Field | Description |
---|---|
Class Target | The class that has something that we want to monitor. |
Run As Profile | The RunAs Profile SCOM will use on the Class Target to do the monitoring. If None is selected then the default RunAs profile configured on the Management Server will be used. |
Category | The category for this monitor. |
Monitor Type | The type of monitor to create. |
Parent Monitor | We can select dependencies or aggregates here. The default parent is the Category selected. |
The Recovery button will take you to the Recovery for the monitor, or prompt to create new one.
Some monitors also have a Frequency of how often the Monitor will check the Class Target. The default values vary depending on the monitor. Most are about 30 seconds.
There are 4 overall categories to choose from for monitoring.
Category | Description |
---|---|
Availability | This category is for checking if an application is running aka available to users, for example. |
Configuration | This category is for checking if an application is properly configured. An application can be running and accessible by users, but sometimes misconfigured. |
Performance | This category is for checking how an application is performing. An application may be working properly and properly configured but might be processing data slowly. |
Security | This category is for checking for things that, if configured in a certain way, may pose be a security risk. |
Each monitor needs to be configured separately for when they alert.
Field | Description |
---|---|
Generate alerts | Whether or not this monitor will trigger an alert. |
Alert on State | The state the monitor needs to be in for the alert to trigger. |
Alert Priority | How important the alert is to be addressed by an administrator. |
Alert Severity | How critical to the monitored system is this failure. |
Auto Resolve | When the monitor returns out of an unhealthy state, the alert should resolve itself. |
Alert Name | The name of the alert displayed. |
Alert Message | The details about the alert. In the Service example image below, we have two parameters used in the message. Parameters index {0} and {1}. |
Alert Parameters | We can put dynamic information in the alert message about the affected service or system. The parameters directly correspond to the numbers surrounded by curly brackets '{}' in the order they are listed in the parameters list.
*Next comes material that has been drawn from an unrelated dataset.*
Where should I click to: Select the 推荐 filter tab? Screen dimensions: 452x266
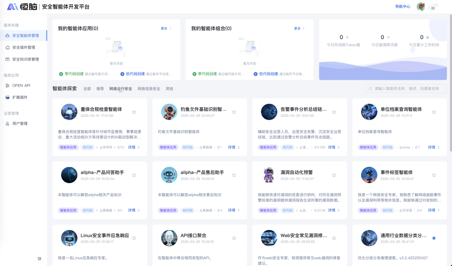click(x=100, y=89)
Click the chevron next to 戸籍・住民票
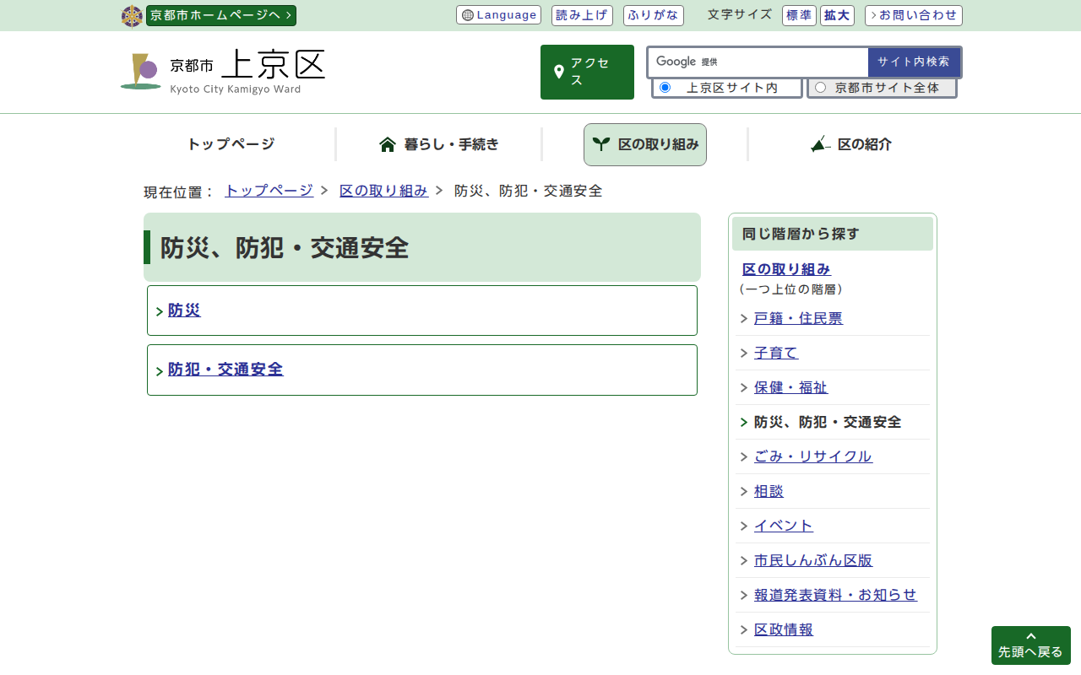1081x675 pixels. pos(744,319)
Research SCOM context variables for available options. |
Note: It may be necessary to configure a monitor not to alert. We would typically do this in cases where a monitor is in an unhealthy state, but we may only want to alert at the parent aggregate level instead.
The rest of this section describes each monitor type supported by YAMPAT.
The service monitor watches for a service to be running.
Field | Description |
---|---|
Service Name | The name of the service to monitor on the Target Class. This must be the actual name of the service, NOT the display name seen in the Services MMC console. Look at the properties of the service to get the real service name. |
Running Health State | The state the monitor is in when the service is running. |
Not Running Health State | The state the monitor is in when the service is not running. |
Samples | The number of samples to collect before the Health State changes. |
This monitor will run a PowerShell script on the Class Target to check for a problem.
Use the right-click menu to select a basic script template. The script should write a value to the Result property bag variable and must match the 'Good Condition' value.
There are 3 event log monitors to choose from.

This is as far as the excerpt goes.